The Spider Diagram method is a “quick and dirty” way to get a useful snapshot about how participants evaluate a workshop. Use it along with interviews and if necessary in addition to a more formal survey. It allows you to give participants an immediate visual impression of the group’s thinking related to an event.
We used it this time to get an idea of how the group felt about the accomplishment of the workshop objectives and the different sessions of this 3 ½ day event.
Did we accomplish what we planned to do?
- “Identify a set of story ideas”: Definitively yes.
- “Identify means, incentives, and opportunities to strengthen collective communications”: participants agree that this was achieved “more or less”.
- “Develop a work plan for 2009 collective communications”; And “Provide input into the CGIAR Reform”: Some say yes, some say more or less.
How did the different sessions go?
- The two opportunities of a dialogue with the Transition Management Team where highly appreciated and got the best rankings.

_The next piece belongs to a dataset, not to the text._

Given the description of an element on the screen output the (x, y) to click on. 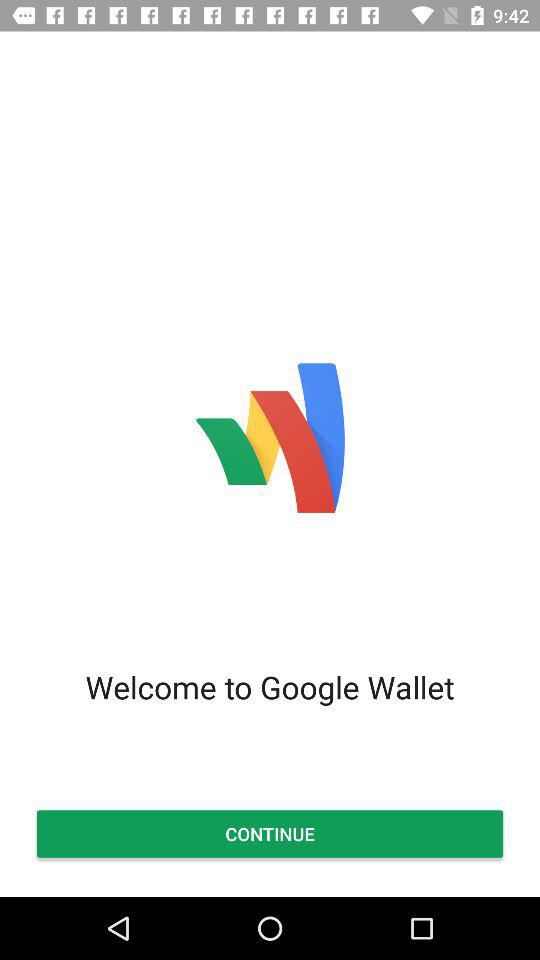
press the continue (269, 833)
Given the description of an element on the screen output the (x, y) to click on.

The group appreciated almost equally:
- The River of Life where Nathan Russell, with the help of many long time members of the group, reviewed the history of the different attempts of collective communication actions in the CGIAR.
- The Speed Open Space where participants could share and learn more about other’s peoples work and ideas in 20 minute parallel sessions.
- The presentation by Helen Leitch (WorldFish) on the results of WorldFish’s CGIAR center survey on Communications.
Another group of similar and positive rated sessions were:
- The story development session led by Jeff Hawskins from Burness Communications.
- The collective effort to set up and prioritize a work plan for 2009.
The one single session that received mixed evaluation was the Samaon Circle on Communications in the New CGIAR. Was it because of the topic or the format of the session? This is something we still need to figure out.
Social, Logistics (thanks WorldFish) and facilitation got very positive rankings.